It’s better to have a truce on the trade front than not, but it would be better still to have actually achieved fundamental progress after 17 months of costly and destabilizing conflict, the burden of which has fallen on U.S. farmers, consumers and manufacturers. That has not happened, apparently. The administration said the Chinese agreed to “structural reforms and other changes to China’s economic and trade regime in the areas of intellectual property, technology transfer, agriculture, financial services, and currency and foreign exchange,” which sounds like a version of the relatively superficial adjustments Mr. Trump announced — and quickly retracted — in October.
The limited China truce, with the prospect of continued tariffs and haggling over market share, further confirms that Mr. Trump envisions an essentially permanent trade struggle with not only China but the entire world. Also this week, the administration allowed the World Trade Organization’s appeals panel to lapse for lack of a quorum, thus casting the preeminent global commercial dispute resolution agency into limbo. As in the case of bilateral dealings with China, Mr. Trump’s complaints against the WTO had some basis. Previous administrations, including that of President Barack Obama, had faulted the appeals panel for creating wide-ranging precedents in trade law, often at U.S. expense, rather than correcting errors in initial rulings, as the United States believed it should.
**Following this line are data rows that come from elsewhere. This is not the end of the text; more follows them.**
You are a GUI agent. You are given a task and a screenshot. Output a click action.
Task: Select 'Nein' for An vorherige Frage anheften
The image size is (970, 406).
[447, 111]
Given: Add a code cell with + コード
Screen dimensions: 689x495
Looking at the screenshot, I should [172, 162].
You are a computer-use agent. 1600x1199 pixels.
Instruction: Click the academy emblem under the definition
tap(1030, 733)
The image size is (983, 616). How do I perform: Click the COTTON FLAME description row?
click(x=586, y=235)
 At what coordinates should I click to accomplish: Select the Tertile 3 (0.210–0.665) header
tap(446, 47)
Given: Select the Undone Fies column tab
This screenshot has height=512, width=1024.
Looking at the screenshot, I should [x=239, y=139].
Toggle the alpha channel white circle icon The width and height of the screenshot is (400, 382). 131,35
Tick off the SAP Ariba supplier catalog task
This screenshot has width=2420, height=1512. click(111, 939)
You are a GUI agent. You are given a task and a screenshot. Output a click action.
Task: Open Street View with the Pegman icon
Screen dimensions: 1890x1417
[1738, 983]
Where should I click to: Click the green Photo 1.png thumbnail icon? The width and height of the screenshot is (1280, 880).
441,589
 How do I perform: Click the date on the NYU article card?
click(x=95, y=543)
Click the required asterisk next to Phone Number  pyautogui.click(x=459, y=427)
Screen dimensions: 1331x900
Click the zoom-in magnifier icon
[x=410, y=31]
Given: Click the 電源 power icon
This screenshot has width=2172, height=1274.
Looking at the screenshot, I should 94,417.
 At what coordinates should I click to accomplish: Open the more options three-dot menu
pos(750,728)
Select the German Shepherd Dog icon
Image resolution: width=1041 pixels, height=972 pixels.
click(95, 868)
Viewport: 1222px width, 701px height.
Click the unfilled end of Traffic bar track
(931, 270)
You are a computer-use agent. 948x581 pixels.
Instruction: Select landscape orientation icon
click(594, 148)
Nevertheless, the WTO represented the culmination of long-standing U.S.-led efforts to bring the rule of law to global commerce. Mr. Trump seems happy to walk away from that work rather than use American influence to reform the body. What lies ahead, for the United States and all other trading nations, is a global flow of goods and services increasingly shaped not by economic merits but by power politics. Mr. Trump seems to think American muscle will enable it to come out clearly ahead; the results of his latest deal with China suggest otherwise.